一种喷丝板组件和利用该组件的超高分子量聚乙烯纤维制备方法及多丝纱,包括壳体(200),板体(100)和开设于所述板体(100)的喷丝孔(110),所述喷丝孔(110)包括加压进料段(111)和连接于加压进料段(111)一端的出料段(112),所述加压进料段(111)的内径自远离出料段(112)的一端至另一端逐渐减小,所述出料段(112)的内径不变。足量的熔体进入至加压进料段(111)中,由于熔体进料的压力充足,随着加压进料段(111)的缩径设置,压力逐渐加大,能够尽可能的保证在进入出料端的熔体足够,并且在加压的情况下,保持充满喷丝孔,提高化纤挤出的均匀性。

Description

超高分子量聚乙烯纤维制备方法、喷丝板组件及多丝纱 技术领域
本申请涉及纤维纺丝成型的技术领域,尤其是超高分子量聚乙烯纤维制备方法、喷丝板组件及多丝纱。
背景技术
在制备聚乙烯纤维的过程中,需要将原料按照一定的比例进行混合,通过高温螺杆挤出机熔融,使得聚合物熔体加压进入至喷丝组件内,喷丝组件一般包括壳体和位于壳体内的喷丝板,在喷丝板上的喷丝孔,将熔体加压至喷丝孔内,通过喷丝孔挤出化纤丝,再对化纤丝做冷却操作,最终成型。

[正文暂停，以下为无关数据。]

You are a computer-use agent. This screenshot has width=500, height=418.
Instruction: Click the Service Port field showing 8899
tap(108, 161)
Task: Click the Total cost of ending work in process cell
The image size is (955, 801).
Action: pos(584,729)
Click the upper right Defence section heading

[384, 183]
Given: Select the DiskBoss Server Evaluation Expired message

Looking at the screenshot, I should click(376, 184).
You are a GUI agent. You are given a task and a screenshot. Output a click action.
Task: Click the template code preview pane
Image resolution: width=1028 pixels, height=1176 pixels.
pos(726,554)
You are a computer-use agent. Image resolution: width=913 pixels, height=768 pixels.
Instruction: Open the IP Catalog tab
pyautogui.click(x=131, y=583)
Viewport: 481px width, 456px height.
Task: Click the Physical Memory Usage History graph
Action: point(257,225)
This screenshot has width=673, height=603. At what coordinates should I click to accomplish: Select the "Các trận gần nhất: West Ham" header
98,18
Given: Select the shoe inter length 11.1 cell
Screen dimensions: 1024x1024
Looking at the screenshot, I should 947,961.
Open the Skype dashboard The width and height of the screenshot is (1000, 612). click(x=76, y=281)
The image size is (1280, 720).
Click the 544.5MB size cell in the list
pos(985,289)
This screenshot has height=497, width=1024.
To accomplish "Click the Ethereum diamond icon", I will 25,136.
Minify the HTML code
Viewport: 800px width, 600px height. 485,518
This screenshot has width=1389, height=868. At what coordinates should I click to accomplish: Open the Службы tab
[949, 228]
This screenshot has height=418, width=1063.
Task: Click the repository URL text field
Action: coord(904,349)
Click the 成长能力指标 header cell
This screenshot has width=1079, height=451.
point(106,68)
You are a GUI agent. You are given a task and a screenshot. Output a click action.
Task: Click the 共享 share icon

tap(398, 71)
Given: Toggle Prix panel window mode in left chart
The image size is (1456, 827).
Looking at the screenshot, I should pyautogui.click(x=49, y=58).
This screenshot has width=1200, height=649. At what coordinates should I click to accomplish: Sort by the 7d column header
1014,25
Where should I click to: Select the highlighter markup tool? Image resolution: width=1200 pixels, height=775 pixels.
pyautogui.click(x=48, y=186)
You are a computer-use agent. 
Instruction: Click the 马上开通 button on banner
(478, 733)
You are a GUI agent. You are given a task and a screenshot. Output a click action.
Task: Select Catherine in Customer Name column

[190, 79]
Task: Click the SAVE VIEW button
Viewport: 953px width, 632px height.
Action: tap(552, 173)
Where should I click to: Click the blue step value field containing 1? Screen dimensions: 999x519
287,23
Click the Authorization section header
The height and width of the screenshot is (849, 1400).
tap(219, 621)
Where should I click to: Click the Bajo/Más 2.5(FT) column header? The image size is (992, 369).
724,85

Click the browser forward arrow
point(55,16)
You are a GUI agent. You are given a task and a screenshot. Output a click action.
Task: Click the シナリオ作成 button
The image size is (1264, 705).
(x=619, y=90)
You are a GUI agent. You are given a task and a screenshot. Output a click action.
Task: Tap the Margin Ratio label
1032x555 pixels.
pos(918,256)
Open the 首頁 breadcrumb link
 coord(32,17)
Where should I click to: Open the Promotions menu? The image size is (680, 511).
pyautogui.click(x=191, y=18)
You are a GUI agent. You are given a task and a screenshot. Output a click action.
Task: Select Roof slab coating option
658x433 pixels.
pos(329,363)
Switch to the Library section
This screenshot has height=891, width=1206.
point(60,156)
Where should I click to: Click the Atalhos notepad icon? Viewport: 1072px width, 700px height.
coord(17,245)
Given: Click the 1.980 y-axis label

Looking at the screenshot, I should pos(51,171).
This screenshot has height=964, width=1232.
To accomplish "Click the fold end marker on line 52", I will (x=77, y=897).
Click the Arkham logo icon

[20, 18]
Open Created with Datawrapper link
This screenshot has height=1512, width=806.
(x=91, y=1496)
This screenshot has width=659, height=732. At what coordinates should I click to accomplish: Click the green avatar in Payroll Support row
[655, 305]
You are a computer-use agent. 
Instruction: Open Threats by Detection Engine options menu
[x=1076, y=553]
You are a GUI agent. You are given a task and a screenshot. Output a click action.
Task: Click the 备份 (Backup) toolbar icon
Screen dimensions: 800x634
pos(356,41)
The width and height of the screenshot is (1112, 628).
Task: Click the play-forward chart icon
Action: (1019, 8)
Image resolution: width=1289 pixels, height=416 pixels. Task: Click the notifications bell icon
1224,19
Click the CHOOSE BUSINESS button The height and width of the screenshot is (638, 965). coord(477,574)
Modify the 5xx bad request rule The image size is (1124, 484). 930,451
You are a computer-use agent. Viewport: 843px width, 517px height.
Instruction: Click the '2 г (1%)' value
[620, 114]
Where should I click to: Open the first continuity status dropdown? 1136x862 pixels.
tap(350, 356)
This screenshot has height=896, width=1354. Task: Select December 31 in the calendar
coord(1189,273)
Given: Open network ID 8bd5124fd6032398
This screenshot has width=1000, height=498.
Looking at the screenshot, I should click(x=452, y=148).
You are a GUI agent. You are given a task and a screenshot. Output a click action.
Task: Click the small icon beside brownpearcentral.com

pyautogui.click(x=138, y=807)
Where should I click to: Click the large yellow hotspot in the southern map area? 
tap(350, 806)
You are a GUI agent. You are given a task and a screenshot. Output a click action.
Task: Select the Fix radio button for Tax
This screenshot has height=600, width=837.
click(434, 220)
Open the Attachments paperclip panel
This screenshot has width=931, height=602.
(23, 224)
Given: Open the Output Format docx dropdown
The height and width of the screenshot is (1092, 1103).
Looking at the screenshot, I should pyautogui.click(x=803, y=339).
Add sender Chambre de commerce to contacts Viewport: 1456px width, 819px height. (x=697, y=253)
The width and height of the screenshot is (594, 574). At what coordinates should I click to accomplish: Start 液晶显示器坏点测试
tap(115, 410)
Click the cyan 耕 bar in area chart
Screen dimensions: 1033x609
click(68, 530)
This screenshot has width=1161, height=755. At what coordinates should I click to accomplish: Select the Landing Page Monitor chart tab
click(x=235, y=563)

在喷丝的过程中,熔体进入至喷丝孔内,由于在挤入的过程中存在挤入量无法同时进入喷丝孔内的可能性,存在纺丝成型出丝时丝体不均匀的情况,影响成型质量。
发明内容
为了提高化纤丝挤出的均匀性,本申请提供一种喷丝板组件、超高分子量聚乙烯纤维制备方法、多丝纱。
第一方面,本申请提供一种喷丝板组件,采用如下的技术方案:喷丝板组件,包括壳体,包括板体和开设于所述板体的喷丝孔,所述喷丝孔包括加压进料段和连接于加压进料段一端的出料段,所述加压进料段的内径自远离出料段的一端至另一端逐渐减小,所述出料段的内径不变。
通过采用上述技术方案,在进料时,将会先进入至较大的加压进料段的一端上,足量的熔体进入至加压进料段中,由于熔体进料的压力充足,随着加压进料段的缩径设置,压力逐渐加大,这样能够尽可能的保证在进入出料端的熔体足够,并且在加压的情况下,保持充满喷丝孔,提高化纤挤出的均匀性。
优选的,所述加压进料段为倒置锥形状。
通过采用上述技术方案,熔体将会呈线性加压进入至出料段内,均匀增加的压力,能够较为均匀地实现挤出。
优选的,所述壳体内设置有分配块,所述分配块上具有与喷丝孔对应的分配腔,所述分配腔内设置有位于喷丝孔上方的滤板,所述滤板沿垂直于所述壳体中心轴线的方向上滑移连接,用于替换。
通过采用上述技术方案,在分配块将熔体较为均匀地分配至滤板上,进行过滤,能够将 绝大部分的杂质做阻挡,在滤板上堆积过多的杂质时,能够使得滤板进行滑移,从而将其进行更换。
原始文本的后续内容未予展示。